Selected text |

'''

Furloughs are turning into permanent layoffs at Minneapolis-St. Paul International Airport restaurants Barrio, Stone Arch and Lake Wine as the recent spike in U.S. COVID-19 cases is again depressing demand for air travel.
St. Louis Park-based Aero Service Group, which operates the three MSP dining spots, will likely permanently lay off 92 service workers on Sept. 15 unless demand for air travel unexpectedly rises in the coming weeks. These workers are a part of the company’s 171 employees furloughed on March 15 as the novel coronavirus was taking root in the U.S., emptying airports across the nation.
At the lowest point for air travel since the start of the pandemic, Aero was operating just Stone Arch in Terminal 1 with only six employees.
Since then, it has reopened Barrio in Terminal 2 and recalled 79 workers, bringing its current employee base back to 48% of its pre-pandemic employment numbers, said Bob Helman, the company’s chief operating officer.
The company on Tuesday filed the 60-day layoff notice with the Minnesota Department of Employment and Economic Development. Executives hope to save a few more jobs between now and the end of the 60 days.
As more passengers started flying, passing through the airport in early summer, Aero Service executives were optimistic that they might be able to avoid laying off workers.
The company continued paying health benefits for its full-time workers, which accounts for about 60% of its MSP employees, while they have been furloughed.
“Things were looking good up until these spikes we are seeing in the Southern U.S.,” said Michelle Ranum, Aero’s chief marketing officer. “This [rise in cases] has put everyone back a few steps.”
Lake Wine, located in Terminal 1, will likely remain closed throughout the remainder of 2020. The company hopes all three venues will be back to full operations in 2021, though “nobody really knows what’s going to happen,” said Ranum.
Passenger traffic at MSP remains about 75% below year-ago levels. About 40 of the airport’s 130 concessions are currently open. At the lowest point in air travel demand this past spring, just 19 concessions were operating across both MSP terminals.

'''

Problem description | From the article on the MSP airport restaurant layoffs, copy word for word the passage that begins with "St. Louis Park-based" and ends with "chief operating officer.".

[Saved data entries]
'''

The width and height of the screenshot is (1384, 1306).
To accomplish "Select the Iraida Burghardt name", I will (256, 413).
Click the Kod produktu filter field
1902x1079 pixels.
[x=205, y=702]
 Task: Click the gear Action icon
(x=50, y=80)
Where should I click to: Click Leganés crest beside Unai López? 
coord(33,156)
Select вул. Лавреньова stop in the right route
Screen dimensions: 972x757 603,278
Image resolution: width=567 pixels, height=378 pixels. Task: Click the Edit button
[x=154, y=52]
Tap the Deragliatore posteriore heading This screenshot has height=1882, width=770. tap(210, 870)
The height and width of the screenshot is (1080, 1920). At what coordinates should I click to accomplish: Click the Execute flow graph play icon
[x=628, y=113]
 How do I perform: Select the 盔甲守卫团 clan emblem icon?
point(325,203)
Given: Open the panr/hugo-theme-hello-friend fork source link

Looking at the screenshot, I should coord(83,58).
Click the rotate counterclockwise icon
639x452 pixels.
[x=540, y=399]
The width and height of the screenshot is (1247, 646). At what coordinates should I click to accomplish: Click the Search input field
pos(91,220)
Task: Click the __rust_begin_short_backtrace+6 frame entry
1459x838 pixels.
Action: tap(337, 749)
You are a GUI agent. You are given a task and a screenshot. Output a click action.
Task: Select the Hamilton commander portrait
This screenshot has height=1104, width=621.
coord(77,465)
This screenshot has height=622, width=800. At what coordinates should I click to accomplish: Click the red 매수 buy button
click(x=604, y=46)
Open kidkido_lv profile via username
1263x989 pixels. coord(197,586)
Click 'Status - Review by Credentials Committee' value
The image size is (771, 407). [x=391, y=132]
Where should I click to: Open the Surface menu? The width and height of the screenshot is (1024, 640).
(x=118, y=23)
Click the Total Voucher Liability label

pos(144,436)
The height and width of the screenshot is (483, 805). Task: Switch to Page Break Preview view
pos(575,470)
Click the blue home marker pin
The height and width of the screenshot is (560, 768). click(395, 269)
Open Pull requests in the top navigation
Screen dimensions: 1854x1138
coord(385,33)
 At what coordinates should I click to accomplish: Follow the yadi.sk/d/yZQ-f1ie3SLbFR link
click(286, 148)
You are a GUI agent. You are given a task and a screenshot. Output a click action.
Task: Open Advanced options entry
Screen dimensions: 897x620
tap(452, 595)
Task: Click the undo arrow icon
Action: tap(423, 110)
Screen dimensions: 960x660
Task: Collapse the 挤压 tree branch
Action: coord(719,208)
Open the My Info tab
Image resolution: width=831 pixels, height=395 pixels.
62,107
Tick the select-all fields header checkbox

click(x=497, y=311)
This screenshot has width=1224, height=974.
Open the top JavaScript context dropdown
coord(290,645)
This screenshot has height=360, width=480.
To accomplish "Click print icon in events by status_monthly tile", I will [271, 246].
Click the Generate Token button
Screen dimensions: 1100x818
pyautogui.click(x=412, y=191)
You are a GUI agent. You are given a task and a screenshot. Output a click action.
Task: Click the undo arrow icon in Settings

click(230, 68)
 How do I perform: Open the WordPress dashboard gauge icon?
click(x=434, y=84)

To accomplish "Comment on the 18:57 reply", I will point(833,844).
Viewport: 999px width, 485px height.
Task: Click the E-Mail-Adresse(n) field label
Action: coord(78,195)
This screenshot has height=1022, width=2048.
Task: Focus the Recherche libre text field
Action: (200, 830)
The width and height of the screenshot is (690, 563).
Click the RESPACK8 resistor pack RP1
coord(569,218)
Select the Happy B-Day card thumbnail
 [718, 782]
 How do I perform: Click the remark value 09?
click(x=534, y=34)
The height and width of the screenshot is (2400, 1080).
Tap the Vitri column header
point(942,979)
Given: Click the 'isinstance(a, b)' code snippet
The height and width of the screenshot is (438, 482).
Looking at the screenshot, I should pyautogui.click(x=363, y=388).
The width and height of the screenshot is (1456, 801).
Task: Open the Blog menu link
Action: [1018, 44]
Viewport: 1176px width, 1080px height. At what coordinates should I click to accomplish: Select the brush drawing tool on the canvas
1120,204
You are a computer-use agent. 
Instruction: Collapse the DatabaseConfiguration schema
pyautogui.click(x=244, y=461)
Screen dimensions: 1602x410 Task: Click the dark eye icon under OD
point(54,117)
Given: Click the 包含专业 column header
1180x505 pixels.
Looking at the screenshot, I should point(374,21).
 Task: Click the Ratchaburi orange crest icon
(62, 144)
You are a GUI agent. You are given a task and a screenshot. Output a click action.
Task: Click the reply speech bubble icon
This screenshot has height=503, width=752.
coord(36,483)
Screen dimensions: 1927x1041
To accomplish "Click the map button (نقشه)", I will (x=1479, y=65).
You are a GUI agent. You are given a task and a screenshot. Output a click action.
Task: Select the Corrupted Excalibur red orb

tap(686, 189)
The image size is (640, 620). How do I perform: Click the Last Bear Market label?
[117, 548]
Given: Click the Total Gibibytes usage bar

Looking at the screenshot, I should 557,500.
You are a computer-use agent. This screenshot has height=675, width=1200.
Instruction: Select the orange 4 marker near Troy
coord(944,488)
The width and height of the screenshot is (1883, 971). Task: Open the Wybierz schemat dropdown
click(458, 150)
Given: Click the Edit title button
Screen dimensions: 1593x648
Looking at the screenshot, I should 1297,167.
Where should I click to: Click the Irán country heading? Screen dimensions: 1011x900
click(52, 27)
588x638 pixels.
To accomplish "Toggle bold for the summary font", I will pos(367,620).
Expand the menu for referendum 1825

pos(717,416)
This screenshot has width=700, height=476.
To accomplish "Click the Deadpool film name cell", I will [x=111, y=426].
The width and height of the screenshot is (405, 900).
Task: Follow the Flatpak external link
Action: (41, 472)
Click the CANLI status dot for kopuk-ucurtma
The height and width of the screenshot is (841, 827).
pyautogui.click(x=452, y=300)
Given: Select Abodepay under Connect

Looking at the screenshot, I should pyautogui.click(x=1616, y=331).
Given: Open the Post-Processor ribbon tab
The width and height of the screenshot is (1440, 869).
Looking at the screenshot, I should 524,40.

'''

Written reply |
St. Louis Park-based Aero Service Group, which operates the three MSP dining spots, will likely permanently lay off 92 service workers on Sept. 15 unless demand for air travel unexpectedly rises in the coming weeks. These workers are a part of the company’s 171 employees furloughed on March 15 as the novel coronavirus was taking root in the U.S., emptying airports across the nation.
At the lowest point for air travel since the start of the pandemic, Aero was operating just Stone Arch in Terminal 1 with only six employees.
Since then, it has reopened Barrio in Terminal 2 and recalled 79 workers, bringing its current employee base back to 48% of its pre-pandemic employment numbers, said Bob Helman, the company’s chief operating officer.